Cross-team copy provenance

When assign_principle_to_objective triggers a cross-team copy, the derived create_principle event carries sourceTeamId in its data dictionary. The history display uses this to show "Created principle (copied from 'Team Name')" instead of a generic creation message.

Backfillability

The association table can be rebuilt from the event stream at any time by replaying events through the processor and collecting the emitted associations. If association persistence fails, events are still correct — associations can be backfilled later.

Restore cleanup

When a restore_history event is processed, all associations with event_sequence greater than the target sequence are deleted, keeping the association table consistent with the restored state.
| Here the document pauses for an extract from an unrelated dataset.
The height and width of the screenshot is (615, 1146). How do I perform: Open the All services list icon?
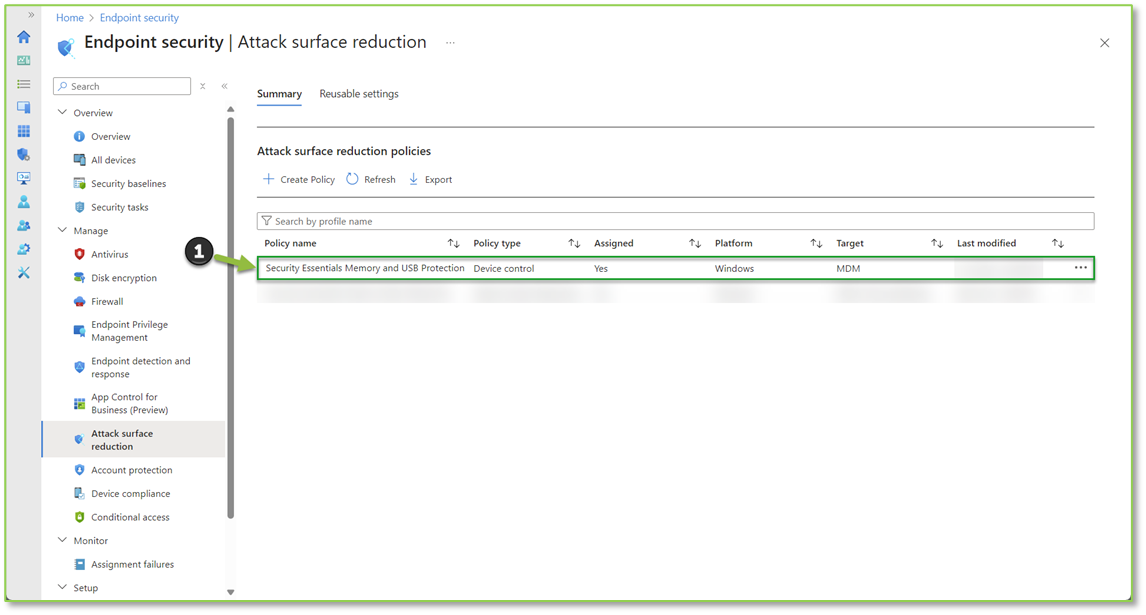(23, 84)
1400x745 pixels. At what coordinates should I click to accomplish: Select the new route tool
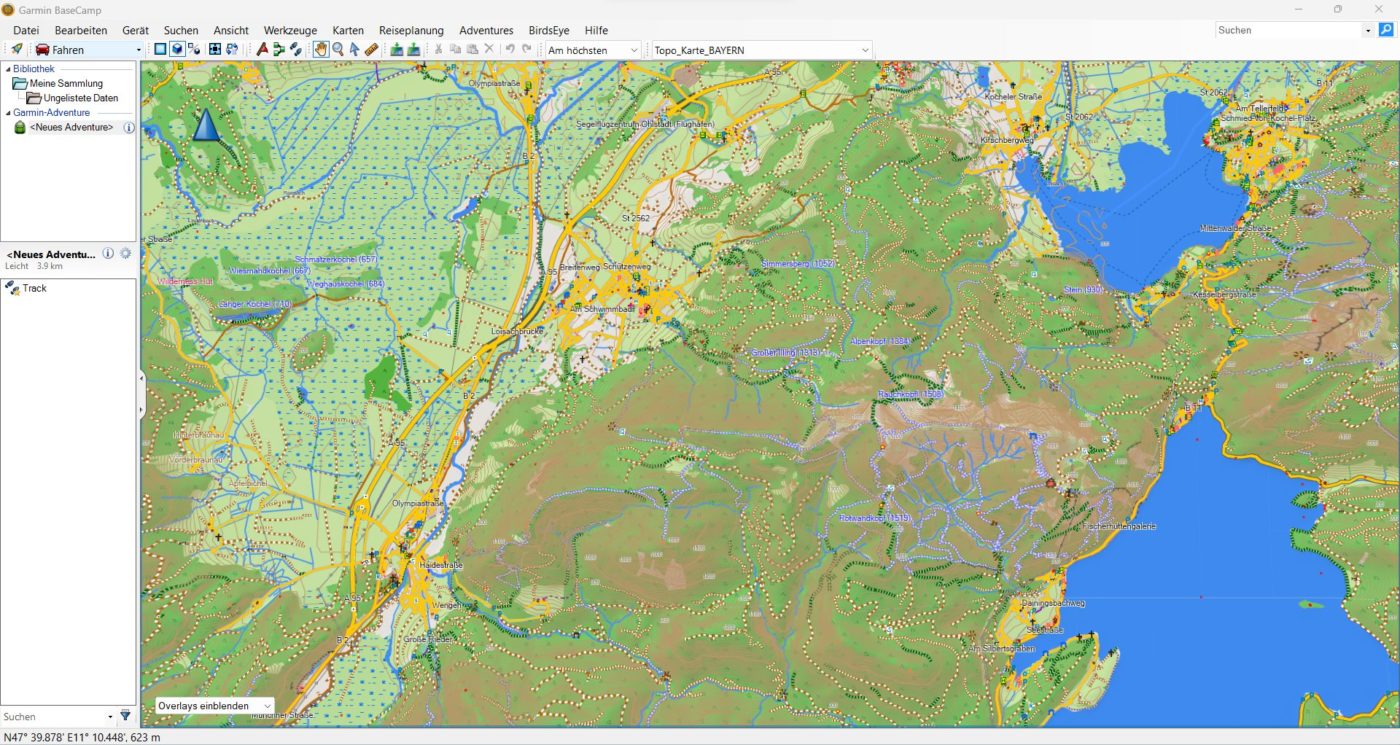[x=279, y=49]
History Rebuild (Reindexing)

The history associations and checkpoints can be fully rebuilt from the event stream via POST /api/admin/rebuild-history. This is useful for:

  • Backfilling associations for events created before the association system existed
  • Recovering from corrupted checkpoints
  • Reapplying updated processing logic to the entire event log

Rebuild flow

sequenceDiagram
    participant Admin
    participant API
    participant RS as RebuildState
    participant PL as ProcessingLock
    participant DB as PostgreSQL

    Admin->>API: POST /api/admin/rebuild-history
    API->>RS: Suspend() — live path skips associations & checkpoints

    API->>DB: DELETE all checkpoints
    API->>DB: DELETE all history_associations

    loop Each stored event
        API->>API: ReplayEventWithAssociations()
        opt Every 100 applied events
            API->>DB: SaveBatch(associations)
            API->>DB: Save checkpoint
        end
    end

    Note over API,PL: Edge handover
    API->>PL: WaitAsync() — acquire processing lock
    API->>DB: Read gap events (arrived during rebuild)
    loop Each gap event
        API->>API: ReplayEventWithAssociations()
    end
    API->>DB: SaveBatch(gap associations)
    API->>DB: Save final checkpoint
    API->>RS: Resume() — re-enable live path
    API->>PL: Release()

    API-->>Admin: { eventsProcessed, checkpointsSaved, associationsSaved }

Suspension mechanism

During rebuild, the live event processing path continues normally (document mutation, event persistence, SSE notifications) but skips two operations:

  • Association persistence — checked via RebuildState.IsSuspended
  • Checkpoint saves — checked via RebuildState.IsSuspended

This means users can keep working during a rebuild — they just temporarily lose entity history visibility.

Edge handover

At the end of the rebuild, the service acquires the ProcessingLock to process any events that were submitted during the rebuild. This ensures no events are missed. The lock hold time is minimal — just the gap events.

Concurrency guard

RebuildState.IsRunning prevents concurrent rebuilds. If a rebuild is already in progress, the endpoint returns 409 Conflict.

TargetId Conventions

Events use TargetId with different semantics depending on the event type:

Event Type TargetId Meaning New Entity ID
create_team (none) data["id"]
create_group Parent team ID data["id"]
create_principle Parent team ID data["id"]
create_objective Parent team ID data["id"]
create_initiative Parent objective ID data["id"]
update_*, delete_* The entity being modified (n/a)

Note

For create events, TargetId is the parent entity, not the new entity. The new entity's ID is always in data["id"].